When Robert Muczynski enrolled at Chicago’s DePaul University in 1947, he intended to become a concert pianist. But soon, under the mentorship of Alexander Tcherepnin, Muczynski grew interested in composition. By the time he left DePaul in 1952 with a freshly minted master’s degree, his goal had evolved to establishing himself as a composer-pianist, rather in the mold of Béla Bartók.

The career began promisingly, but being a touring composer-pianist was not economically viable, and Muczynski soon settled into the life of a teachercomposer, ultimately serving as the chair of composition at the University of Arizona from 1965 until his retirement in 1988.

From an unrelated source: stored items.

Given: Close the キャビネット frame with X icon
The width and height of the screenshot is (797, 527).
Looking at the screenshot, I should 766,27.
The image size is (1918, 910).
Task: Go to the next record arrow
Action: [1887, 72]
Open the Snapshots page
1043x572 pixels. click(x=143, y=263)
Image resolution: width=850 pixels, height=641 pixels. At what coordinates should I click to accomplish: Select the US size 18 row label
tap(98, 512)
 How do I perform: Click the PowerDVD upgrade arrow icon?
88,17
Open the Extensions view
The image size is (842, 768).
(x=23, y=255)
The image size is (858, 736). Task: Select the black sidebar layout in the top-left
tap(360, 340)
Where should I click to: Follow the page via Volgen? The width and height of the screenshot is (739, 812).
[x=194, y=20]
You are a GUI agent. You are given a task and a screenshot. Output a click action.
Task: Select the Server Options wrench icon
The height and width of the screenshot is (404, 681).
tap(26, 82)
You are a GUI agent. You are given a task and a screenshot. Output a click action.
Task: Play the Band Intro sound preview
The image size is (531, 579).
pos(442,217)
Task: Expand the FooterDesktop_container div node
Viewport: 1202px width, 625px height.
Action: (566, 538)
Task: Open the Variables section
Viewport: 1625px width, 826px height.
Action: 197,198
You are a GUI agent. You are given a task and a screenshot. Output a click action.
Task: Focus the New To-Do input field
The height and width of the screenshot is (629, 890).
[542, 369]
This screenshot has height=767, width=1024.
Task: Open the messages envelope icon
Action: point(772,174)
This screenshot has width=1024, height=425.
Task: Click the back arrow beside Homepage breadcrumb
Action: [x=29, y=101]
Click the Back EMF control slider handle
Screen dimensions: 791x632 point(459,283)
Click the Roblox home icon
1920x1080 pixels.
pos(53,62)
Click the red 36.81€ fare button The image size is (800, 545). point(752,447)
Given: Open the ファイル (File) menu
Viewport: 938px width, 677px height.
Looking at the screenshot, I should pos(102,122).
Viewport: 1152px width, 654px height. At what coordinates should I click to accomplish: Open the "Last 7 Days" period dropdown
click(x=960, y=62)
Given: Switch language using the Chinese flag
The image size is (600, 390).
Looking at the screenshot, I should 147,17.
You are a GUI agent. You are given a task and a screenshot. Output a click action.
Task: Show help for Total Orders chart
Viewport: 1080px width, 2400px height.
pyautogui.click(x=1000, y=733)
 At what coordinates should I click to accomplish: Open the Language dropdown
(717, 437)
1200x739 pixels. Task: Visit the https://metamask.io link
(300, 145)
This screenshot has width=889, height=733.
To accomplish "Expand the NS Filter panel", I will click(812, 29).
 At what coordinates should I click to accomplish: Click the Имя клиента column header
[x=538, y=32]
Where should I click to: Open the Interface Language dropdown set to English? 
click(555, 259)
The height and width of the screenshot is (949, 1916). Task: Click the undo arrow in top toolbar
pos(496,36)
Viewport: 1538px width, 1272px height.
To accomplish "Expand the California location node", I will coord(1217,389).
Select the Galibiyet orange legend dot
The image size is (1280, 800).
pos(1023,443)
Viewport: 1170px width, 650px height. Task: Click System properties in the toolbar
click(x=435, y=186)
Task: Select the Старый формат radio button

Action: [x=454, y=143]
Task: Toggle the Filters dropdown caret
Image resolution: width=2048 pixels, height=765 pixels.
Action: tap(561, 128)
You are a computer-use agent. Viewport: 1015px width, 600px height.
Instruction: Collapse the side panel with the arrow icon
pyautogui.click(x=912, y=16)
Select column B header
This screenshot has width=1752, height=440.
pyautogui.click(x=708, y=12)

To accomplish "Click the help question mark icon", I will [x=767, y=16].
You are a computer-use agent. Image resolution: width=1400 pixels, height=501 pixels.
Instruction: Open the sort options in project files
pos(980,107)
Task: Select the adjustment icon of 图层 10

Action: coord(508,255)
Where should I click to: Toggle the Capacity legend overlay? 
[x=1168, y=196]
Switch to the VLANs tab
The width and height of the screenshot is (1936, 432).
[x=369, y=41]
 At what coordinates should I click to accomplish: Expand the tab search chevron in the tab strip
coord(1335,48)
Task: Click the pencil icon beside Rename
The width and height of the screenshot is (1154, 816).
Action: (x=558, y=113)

One of his academic day jobs in the late 1950s had been heading the piano department at Loras College in Dubuque, Iowa. Muczynski would periodically commute to Dubuque from his native Chicago, and as he neared Iowa he would pass through picturesque Galena, Illinois. Nestled in rolling hills, it was a well-preserved town that had sprung up during a lead sulfi te mining boom in the 1820s. It remains a charming tourist destination, and apparently it so charmed Muczynski that in 1958 he was inspired to write a three-movement orchestral suite about it, without commission or any promise of performance. His motivation remains unclear, and although he designated the suite as his Opus 10, he never published it, and the work has never been performed until now. It is very much in line with what Walter Piston and Howard Hanson were writing at the time—and in fact Galena anticipates Piston’s stylistically similar Three New England Sketches by one year, and Hanson’s Bold Island Suite by three.

Muczynski dedicated Galena: A Town “in memory of my dear friend, Jack Lammers.” Lammers had been one of Muczynski’s piano students at Loras, and Muczynski had sometimes sat in with Lammers during the young man’s gigs as a pianist-organist at a Dubuque cocktail lounge.